The study objectives were:

To assess the safety and efficacy of nivolumab and to evaluate the PD-L1/PD-L2 locus integrity and protein expression.

 The main findings were:

  • Patients with follicular lymphoma (FL, n=10), diffuse large B-cell lymphoma (DLBCL, n=11), mycosis fungoides (MF, n=13), peripheral T-cell lymphoma (PTCL, n=5) demonstrated an overall response rate (ORR) of 40%, 36%, 15% and 40% respectively; ORR was not observed in patients (n=10) with other B-cell malignancies.
  • Median follow-up observation time was more than 1 year (66.6 weeks) and there were long-lasting responses (range from 6.0 to 81.6+ weeks.
  • Biomarker assessment by FISH analysis revealed chromosomal rearrangement involving PD-L2, associated with high level PD-L2 protein expression in malignant cells of a transformed MF (MF#1, results in appendix of the article).
  • PD-L1 and to a lesser extent PD-L2 proteins were expressed by non-malignant cells within the microenvironment in non-Hodgkin’s lymphomas (NHL).
  • The data in this study also highlights the difference in frequency of 9p24.1 alterations and associated expression of PD-1 ligands in specific lymphoid malignancies.
  • Majority of adverse events (AEs) were drug related and of grade 1 or 2; incidence of severe or life threatening drug related AEs was found to be low across the disease cohorts.
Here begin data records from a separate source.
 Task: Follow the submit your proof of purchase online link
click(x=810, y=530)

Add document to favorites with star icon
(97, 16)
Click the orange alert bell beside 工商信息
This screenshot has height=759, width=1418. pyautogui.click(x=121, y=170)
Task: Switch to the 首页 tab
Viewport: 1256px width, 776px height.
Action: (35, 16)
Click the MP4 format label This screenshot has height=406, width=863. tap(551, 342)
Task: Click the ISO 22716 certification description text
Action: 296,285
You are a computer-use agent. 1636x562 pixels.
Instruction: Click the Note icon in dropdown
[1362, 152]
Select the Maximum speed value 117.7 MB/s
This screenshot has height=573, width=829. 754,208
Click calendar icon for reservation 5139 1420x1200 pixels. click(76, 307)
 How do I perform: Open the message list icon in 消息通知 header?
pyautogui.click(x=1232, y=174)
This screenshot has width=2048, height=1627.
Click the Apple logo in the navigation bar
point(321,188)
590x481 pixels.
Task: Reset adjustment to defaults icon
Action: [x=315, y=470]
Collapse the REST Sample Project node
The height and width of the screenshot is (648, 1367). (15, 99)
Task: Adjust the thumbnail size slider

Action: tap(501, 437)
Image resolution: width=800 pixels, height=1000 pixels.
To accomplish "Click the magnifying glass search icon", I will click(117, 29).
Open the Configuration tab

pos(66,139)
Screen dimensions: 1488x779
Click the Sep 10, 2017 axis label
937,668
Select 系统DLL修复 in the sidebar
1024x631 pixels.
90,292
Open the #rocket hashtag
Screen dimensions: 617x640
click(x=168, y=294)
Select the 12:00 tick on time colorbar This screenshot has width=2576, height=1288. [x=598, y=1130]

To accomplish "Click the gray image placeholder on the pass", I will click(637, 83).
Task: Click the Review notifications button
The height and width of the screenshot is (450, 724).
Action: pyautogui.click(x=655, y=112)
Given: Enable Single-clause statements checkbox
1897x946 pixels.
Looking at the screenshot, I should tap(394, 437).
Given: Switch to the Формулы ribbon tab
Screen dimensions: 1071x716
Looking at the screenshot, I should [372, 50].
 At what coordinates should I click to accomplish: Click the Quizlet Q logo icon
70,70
Most of the AEs were either managed by treatment with corticosteroids or discontinued due to pneumonitis (grade 2, n=1; grade 3, n=1).

 Conclusions

Nivolumab showed encouraging results with a manageable toxicity profile in this population of extensively pre-treated patients with R/R B-cell or T-cell lymphomas. Genetic alterations of PD-L1 and PD-L2 were evaluated and found to be rare among NHLs; which is a stark contrast to the frequent 9p24.1 alterations seen in HLs.  Studies involving combinations of nivolumab with rituximab, ipilimumab and other immuno-oncology therapies are currently ongoing to determine whether response rates and duration of response achieved in nivolumab monotherapy can be improved, particularly in B-cell lymphoma subtypes.

 Abstract
PURPOSE:

Cancer cells can exploit the programmed death-1 (PD-1) immune checkpoint pathway to avoid immune surveillance by modulating T-lymphocyte activity. In part, this may occur through overexpression of PD-1 and PD-1 pathway ligands (PD-L1 and PD-L2) in the tumor microenvironment. PD-1 blockade has produced significant antitumor activity in solid tumors, and similar evidence has emerged in hematologic malignancies.

 METHODS:

In this phase I, open-label, dose-escalation, cohort-expansion study, patients with relapsed or refractory B-cell lymphoma, T-cell lymphoma, and multiple myeloma received the anti-PD-1 monoclonal antibody nivolumab at doses of 1 or 3 mg/kg every 2 weeks. This study aimed to evaluate the safety and efficacy of nivolumab and to assess PD-L1/PD-L2 locus integrity and protein expression.

RESULTS:

Eighty-one patients were treated (follicular lymphoma, n = 10; diffuse large B-cell lymphoma, n = 11; other B-cell lymphomas, n = 10; mycosis fungoides, n = 13; peripheral T-cell lymphoma, n = 5; other T-cell lymphomas, n = 5; multiple myeloma, n = 27). Patients had received a median of three (range, one to 12) prior systemic treatments. Drug-related adverse events occurred in 51 (63%) patients, and most were grade 1 or 2. Objective response rates were 40%, 36%, 15%, and 40% among patients with follicular lymphoma, diffuse large B-cell lymphoma, mycosis fungoides, and peripheral T-cell lymphoma, respectively. Median time of follow-up observation was 66.6 weeks (range, 1.6 to 132.0+ weeks). Durations of response in individual patients ranged from 6.0 to 81.6+ weeks.

CONCLUSION:

Nivolumab was well tolerated and exhibited antitumor activity in extensively pre-treated patients with relapsed or refractory B- and T-cell lymphomas. Additional studies of nivolumab in these diseases are ongoing.